This movie was not boring at all. It was fascinating and thrilling from start to finish.

  • How would you encode the input features?

  • What would be the network architecture?

  • Reflect on the limitations of using a feedforward neural network for this task. What aspects of language might it struggle to capture?





It’s possible to use feedforward neural networks for sequence processing but they are not inherently designed to handle sequences because they lack ability to capture temporal dependencies.

  • Reminder: In feed-forward neural networks,

    • all connections flow forward (no loops)

    • each layer of hidden units is fully connected to the next

  • We pass fixed sized vector representation of text (e.g., representation created with CountVectorizer) as input.

  • We lose the temporal aspect of text in this representation.

  • Let’s simplify the presentation of the feed-forward network above.



1.2 RNNs introduction#

  • RNNs are neural network models designed to deal with sequential data.

  • RNNs can help us with the limited memory problem of Markov models.

  • RNNs are a kind of neural network model which use hidden units to retain information over time.

  • Unlike Markov models, this approach does not impose a fixed-length limit on this prior context; the context embodied in the previous hidden layer can include information extending back to the beginning of the sequence.

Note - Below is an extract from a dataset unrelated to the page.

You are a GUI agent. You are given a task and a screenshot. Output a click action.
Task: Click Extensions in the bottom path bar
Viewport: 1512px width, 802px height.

  • Condition the neural network on all previous time steps.

  • How can a temporal dimension be added to a feedforward neural network?

  • For word representation with a vector of size 4, a single feedforward neural network can be used for prediction.

  • For 2 words, two separate feedforward neural networks can be used together.

  • For 3 words, three separate feedforward neural networks can be used together.

(Credit: Stanford CS224d slides)

How to connect multiple feedforward networks?

  • Make connections between hidden layers.

  • The network typically consists of input, hidden layer, and output. The hidden layer is connected to itself for recurrent connections.

  • Sequences can be processed by presenting one element at a time to the network.





2. RNN details#

2.1 RNN presentations#

  • Unrolled presentation

  • Recursive presentation

  • The key distinction between non-recurrent and recurrent architectures is the inclusion of a new set of weights connecting the previous hidden layer to the current hidden layer.

  • The hidden layer from the previous time step acts as a form of “memory” that influences decisions made at later time steps.

  • These weights determine how the network incorporates the previous context when computing output for the current input.

RNN as a graphical model

  • RNNs can be visualized as a graphical model. The states below are the hidden layers in each time step.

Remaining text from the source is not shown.